Both companies crossed into gigawatt-scale power territory during the quarter. CoreWeave surpassed 1 GW of active power across its cloud fleet and expanded contracted capacity to over 3.5 GW. Nebius expects to exceed 4 GW of contracted power by year’s end and announced a Pennsylvania cloud campus supporting up to 1.2 GW. Consequently, conversations that once centered on server availability now involve utility planners and national grid capacity.
Analysts describe a clear shift in how cloud AI providers compete. Previously, neocloud operators differentiated on GPU access. Increasingly, they compete on how quickly they can secure power, deploy cooling systems, and build the high-speed networking fabrics that large-scale cloud inference demands. GPU availability alone no longer wins contracts.

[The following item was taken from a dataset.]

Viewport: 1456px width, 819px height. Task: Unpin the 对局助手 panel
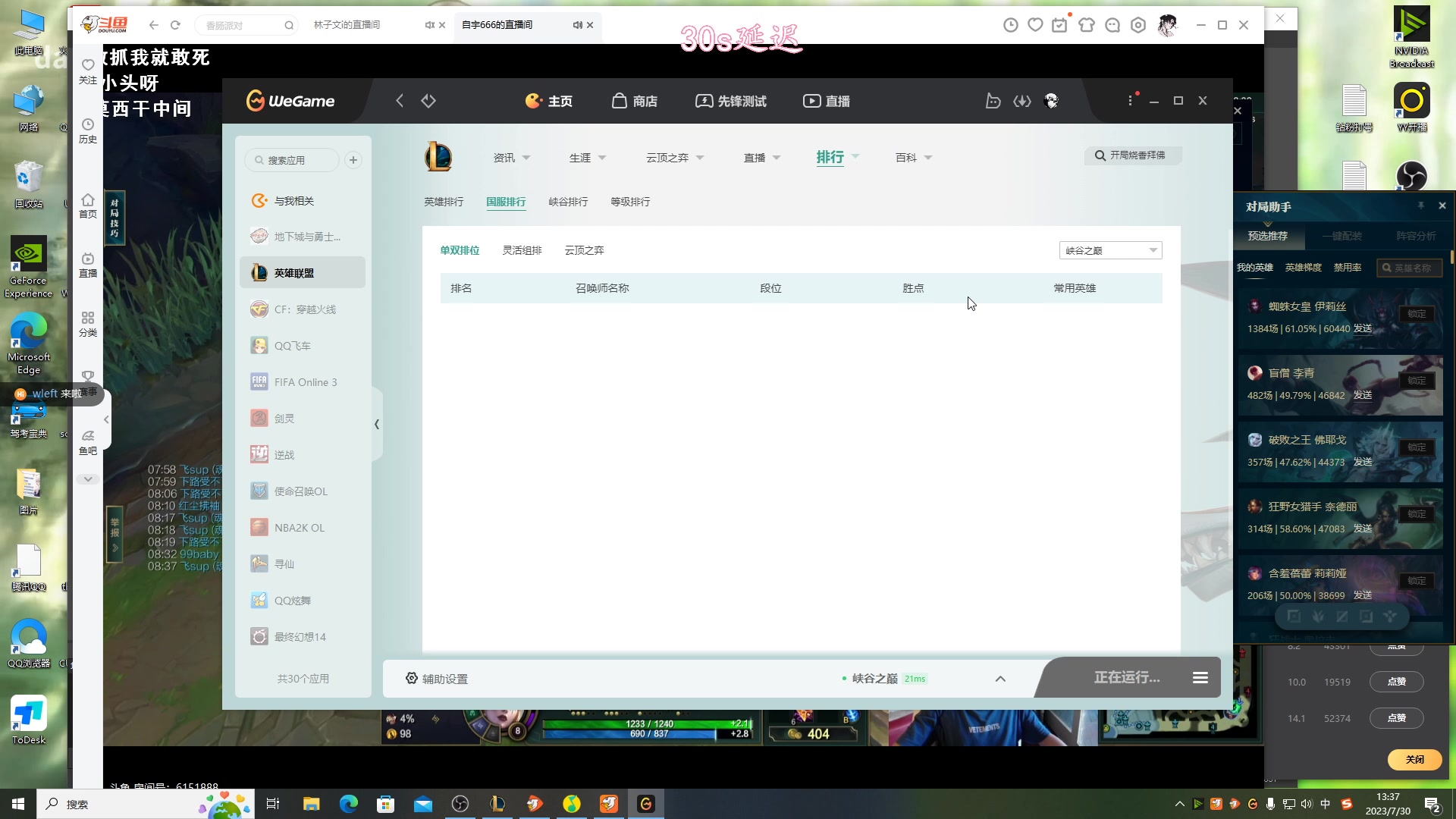click(1420, 206)
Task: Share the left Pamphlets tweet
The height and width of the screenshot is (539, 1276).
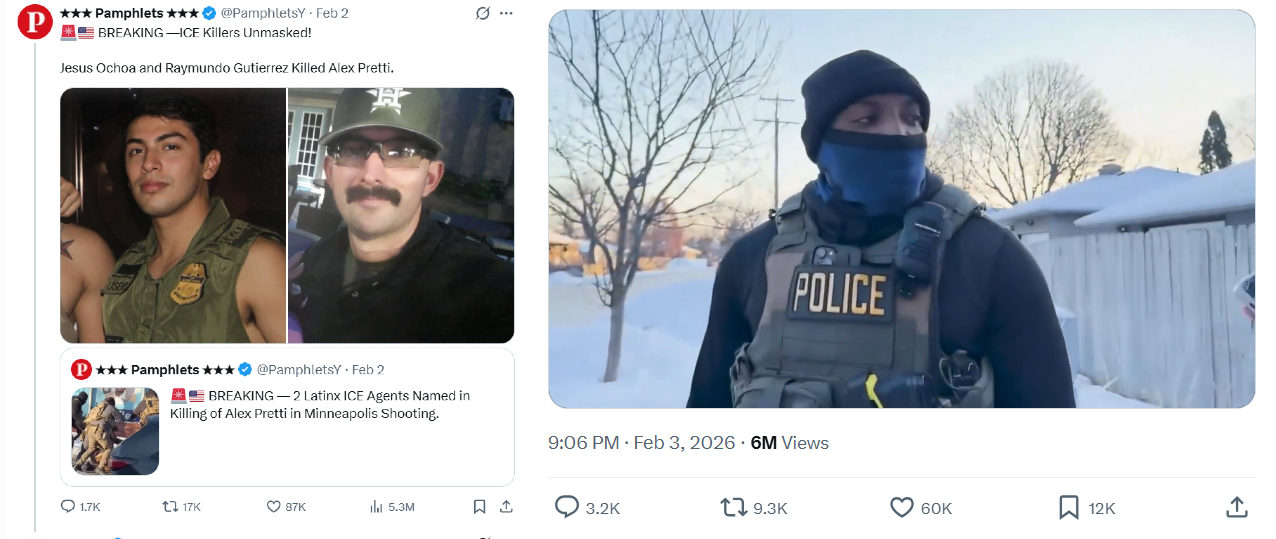Action: click(x=506, y=507)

This connects directly to how enterprises now run AI inside cloud environments. Training happens periodically. Inference runs continuously. Production-grade cloud AI systems need persistent, low-latency infrastructure operating around the clock, which raises the infrastructure bar considerably compared to early experimental deployments.
CoreWeave’s new 21 billion dollar commitment from Meta further illustrates how hyperscalers now lean on specialized cloud providers to absorb AI capacity they cannot build fast enough internally. In effect, neocloud operators are becoming outsourced cloud infrastructure arms for some of the largest technology companies operating today.
For cloud buyers evaluating providers, the competitive question has fundamentally changed. It is no longer just about which cloud has the chips. It is about which cloud can actually keep them running.